When the grandmother of this child heard what had happened, she came to the tent of the woman, squatted down before the fire and gazed deep into it. Inside, on the hearth, sat an ancient old woman, the Empress of Fire, with blood on her forehead. “What has happened? What should we do?” the grandmother asked. With a deep, dark voice, the empress said that the water had torn open her forehead and that the woman must sacrifice her child so that people will never forget that fire comes from the heart of the child.

“Look out the window! There’s Moscow!” cried Masha. “Do you see her? That’s Moscow, Moskva!”

“What have you done?” the grandmother scolded the woman. “Because of you, the whole village is without fire! You must sacrifice your child, otherwise we’ll all die of cold!” The mother lamented and wept in despair, but there was nothing she could do.

“Why don’t you look out the window? We’re finally there!” Masha cried. The train was going slower and slower.

When the child was laid on the hearth, the flames shot up from its heart, and the whole village was lit up so brightly it was as if the Fire Bird had descended to Earth. In the flames the villagers saw the Empress of Fire, who took the child in her arms and vanished with it into the depths of the light.


20

The train arrived in Moscow, and a woman from Intourist walked up to me and said that I had to go home again at once, because my visa was no longer valid.
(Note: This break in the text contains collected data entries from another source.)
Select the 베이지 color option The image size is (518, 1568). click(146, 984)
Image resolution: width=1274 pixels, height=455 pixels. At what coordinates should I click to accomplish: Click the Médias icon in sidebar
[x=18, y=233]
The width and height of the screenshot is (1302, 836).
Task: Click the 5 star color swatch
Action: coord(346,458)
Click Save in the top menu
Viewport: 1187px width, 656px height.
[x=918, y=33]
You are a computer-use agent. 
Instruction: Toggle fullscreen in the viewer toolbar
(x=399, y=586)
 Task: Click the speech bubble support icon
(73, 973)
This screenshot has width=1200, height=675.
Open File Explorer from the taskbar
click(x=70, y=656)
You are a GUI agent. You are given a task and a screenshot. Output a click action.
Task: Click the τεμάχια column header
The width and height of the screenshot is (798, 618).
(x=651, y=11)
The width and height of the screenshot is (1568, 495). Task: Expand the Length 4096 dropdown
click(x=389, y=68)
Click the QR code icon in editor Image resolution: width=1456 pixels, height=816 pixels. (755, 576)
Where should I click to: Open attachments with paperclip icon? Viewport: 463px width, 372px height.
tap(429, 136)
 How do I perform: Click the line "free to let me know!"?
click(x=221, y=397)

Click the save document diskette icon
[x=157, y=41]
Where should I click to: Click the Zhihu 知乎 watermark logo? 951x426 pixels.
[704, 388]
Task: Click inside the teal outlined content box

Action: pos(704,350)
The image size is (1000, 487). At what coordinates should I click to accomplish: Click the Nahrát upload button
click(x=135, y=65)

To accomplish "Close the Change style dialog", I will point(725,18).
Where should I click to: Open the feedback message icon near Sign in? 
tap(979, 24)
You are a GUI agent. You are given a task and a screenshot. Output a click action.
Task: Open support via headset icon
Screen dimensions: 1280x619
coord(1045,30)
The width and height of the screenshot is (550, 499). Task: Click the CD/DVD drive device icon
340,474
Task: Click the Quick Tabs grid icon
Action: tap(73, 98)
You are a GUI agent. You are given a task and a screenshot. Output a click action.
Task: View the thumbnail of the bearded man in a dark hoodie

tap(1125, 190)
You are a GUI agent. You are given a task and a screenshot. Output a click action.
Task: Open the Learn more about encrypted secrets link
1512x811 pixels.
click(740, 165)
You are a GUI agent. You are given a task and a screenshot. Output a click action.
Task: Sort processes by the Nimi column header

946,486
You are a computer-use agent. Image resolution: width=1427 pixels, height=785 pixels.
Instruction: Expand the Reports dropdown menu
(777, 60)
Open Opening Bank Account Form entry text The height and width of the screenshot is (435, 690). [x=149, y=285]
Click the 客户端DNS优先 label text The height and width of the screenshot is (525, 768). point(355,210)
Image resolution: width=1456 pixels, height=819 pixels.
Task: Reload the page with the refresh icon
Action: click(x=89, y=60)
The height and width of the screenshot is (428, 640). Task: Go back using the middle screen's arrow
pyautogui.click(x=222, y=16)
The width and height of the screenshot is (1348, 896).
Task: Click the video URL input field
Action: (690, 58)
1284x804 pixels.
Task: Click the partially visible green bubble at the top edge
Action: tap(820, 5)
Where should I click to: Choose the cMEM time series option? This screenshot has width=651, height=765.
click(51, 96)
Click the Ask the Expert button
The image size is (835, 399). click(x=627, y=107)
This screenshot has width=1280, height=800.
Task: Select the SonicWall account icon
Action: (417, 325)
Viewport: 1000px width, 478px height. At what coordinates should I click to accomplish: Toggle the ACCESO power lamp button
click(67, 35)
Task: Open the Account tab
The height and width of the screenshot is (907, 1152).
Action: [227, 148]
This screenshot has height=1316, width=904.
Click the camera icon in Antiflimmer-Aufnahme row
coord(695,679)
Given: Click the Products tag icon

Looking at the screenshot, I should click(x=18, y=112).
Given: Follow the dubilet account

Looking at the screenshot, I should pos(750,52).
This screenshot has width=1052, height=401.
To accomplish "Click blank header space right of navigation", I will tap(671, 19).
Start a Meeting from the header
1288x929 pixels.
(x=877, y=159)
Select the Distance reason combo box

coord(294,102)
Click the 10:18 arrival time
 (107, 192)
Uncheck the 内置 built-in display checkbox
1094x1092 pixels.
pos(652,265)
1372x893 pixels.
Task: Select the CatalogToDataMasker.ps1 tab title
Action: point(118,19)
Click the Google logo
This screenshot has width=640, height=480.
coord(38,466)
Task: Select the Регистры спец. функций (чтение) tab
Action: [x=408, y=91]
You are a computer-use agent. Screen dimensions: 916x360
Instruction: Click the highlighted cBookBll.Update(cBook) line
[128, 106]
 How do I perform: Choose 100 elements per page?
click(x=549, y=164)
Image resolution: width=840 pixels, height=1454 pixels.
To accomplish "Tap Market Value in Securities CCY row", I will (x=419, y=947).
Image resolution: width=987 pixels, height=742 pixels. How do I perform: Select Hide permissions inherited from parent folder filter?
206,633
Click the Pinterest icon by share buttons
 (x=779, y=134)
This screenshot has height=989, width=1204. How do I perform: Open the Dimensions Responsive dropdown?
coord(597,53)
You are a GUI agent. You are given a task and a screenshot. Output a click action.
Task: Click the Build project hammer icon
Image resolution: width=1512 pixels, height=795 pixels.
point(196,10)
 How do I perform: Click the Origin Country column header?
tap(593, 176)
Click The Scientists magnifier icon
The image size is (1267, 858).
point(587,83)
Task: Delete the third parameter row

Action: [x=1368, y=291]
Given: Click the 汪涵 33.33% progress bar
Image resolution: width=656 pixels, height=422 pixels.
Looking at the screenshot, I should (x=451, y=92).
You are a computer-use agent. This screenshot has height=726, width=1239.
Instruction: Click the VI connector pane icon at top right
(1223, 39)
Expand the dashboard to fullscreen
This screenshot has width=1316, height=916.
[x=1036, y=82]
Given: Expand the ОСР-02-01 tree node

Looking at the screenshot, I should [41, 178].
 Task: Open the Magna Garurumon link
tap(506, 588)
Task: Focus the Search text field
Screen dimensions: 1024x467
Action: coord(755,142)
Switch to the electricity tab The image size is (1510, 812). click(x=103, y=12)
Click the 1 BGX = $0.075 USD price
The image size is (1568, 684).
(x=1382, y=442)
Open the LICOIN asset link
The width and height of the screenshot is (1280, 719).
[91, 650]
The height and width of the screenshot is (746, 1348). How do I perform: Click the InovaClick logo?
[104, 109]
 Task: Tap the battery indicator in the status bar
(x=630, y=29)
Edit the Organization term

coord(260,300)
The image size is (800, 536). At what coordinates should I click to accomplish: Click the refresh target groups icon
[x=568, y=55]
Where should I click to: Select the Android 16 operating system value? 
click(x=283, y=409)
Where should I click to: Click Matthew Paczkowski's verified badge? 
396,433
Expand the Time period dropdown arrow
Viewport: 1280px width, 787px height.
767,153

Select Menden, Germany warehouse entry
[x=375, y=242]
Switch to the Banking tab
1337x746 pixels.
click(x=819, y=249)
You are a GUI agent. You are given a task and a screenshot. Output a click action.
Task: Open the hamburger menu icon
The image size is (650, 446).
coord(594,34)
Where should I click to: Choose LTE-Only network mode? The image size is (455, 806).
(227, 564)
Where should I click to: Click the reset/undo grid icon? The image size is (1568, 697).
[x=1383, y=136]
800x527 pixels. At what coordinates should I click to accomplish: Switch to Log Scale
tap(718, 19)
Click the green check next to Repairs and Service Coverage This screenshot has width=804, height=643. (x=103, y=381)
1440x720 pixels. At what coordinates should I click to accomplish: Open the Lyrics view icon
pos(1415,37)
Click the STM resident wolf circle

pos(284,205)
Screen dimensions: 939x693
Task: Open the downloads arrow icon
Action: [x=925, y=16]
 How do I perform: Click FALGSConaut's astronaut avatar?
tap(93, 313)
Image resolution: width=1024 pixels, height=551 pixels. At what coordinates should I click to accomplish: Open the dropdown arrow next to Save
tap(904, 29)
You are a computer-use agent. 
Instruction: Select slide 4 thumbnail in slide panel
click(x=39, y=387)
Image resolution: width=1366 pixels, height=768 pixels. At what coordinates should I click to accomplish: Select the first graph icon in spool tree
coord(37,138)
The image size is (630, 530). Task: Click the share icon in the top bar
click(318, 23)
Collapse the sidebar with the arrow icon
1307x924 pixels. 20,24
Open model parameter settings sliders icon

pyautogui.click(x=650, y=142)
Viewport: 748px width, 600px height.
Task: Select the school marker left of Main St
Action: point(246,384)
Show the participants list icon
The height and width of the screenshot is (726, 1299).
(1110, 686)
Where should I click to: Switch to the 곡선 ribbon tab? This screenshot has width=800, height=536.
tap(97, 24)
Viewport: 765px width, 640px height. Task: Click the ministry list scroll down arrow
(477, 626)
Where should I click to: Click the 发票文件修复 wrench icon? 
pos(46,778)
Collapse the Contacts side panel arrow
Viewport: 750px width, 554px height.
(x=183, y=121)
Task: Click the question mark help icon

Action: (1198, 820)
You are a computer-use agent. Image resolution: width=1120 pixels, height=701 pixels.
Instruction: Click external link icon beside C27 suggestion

The Frenchman whispered in my ear: “Start shouting that you want to stay here.” I screamed so loud that the wall of the station cracked in two. Behind the ruins, I saw a city that looked familiar: it was Tokyo. “Scream louder or you’ll never see Moscow!” the Frenchman said, but I couldn’t scream any more because my throat was burning and my voice was gone. I saw a pond in the middle of the station and discovered that I was unbearably thirsty. When I drank the water from the pond, my gut began to ache and I immediately lay down on the ground. The water I had drunk grew and grew in my belly and soon it had become a huge sphere of water with the names of thousands of cities written on it. Among them I found her. But already the sphere was beginning to turn and the names all flowed together, becoming completely illegible. I lost her. “Where is she?” I asked, “Where is she?” “But she’s right here. Don’t you see her?” replied a voice from within my belly. “Come into the water with us!” another voice in my belly cried.

I leapt into the water.

Here stood a high tower, brightly shining with a strange light. Atop this tower sat the Fire Bird, which spat out flaming letters: M, O, S, K, V, A, then these letters were transformed: M became a mother and gave birth to me within my belly. O turned into omul’ and swam off with S: seahorse. K became a knife and severed my umbilical cord. V had long since become a volcano, at whose peak sat a familiar-looking monster.

But what about A? A became a strange fruit I had never before tasted: an apple. Hadn’t my grandmother told me of the serpent’s warning never to drink foreign water? But fruit isn’t the same as water. Why shouldn’t I be allowed to eat foreign fruit? So I bit into the apple and swallowed its juicy flesh. Instantly the mother, the omul’, the seahorse, the knife and the volcano with its monster vanished before my eyes. Everything was still and cold. It had never been so cold before in Siberia.


I realized I was standing in the middle of Europe.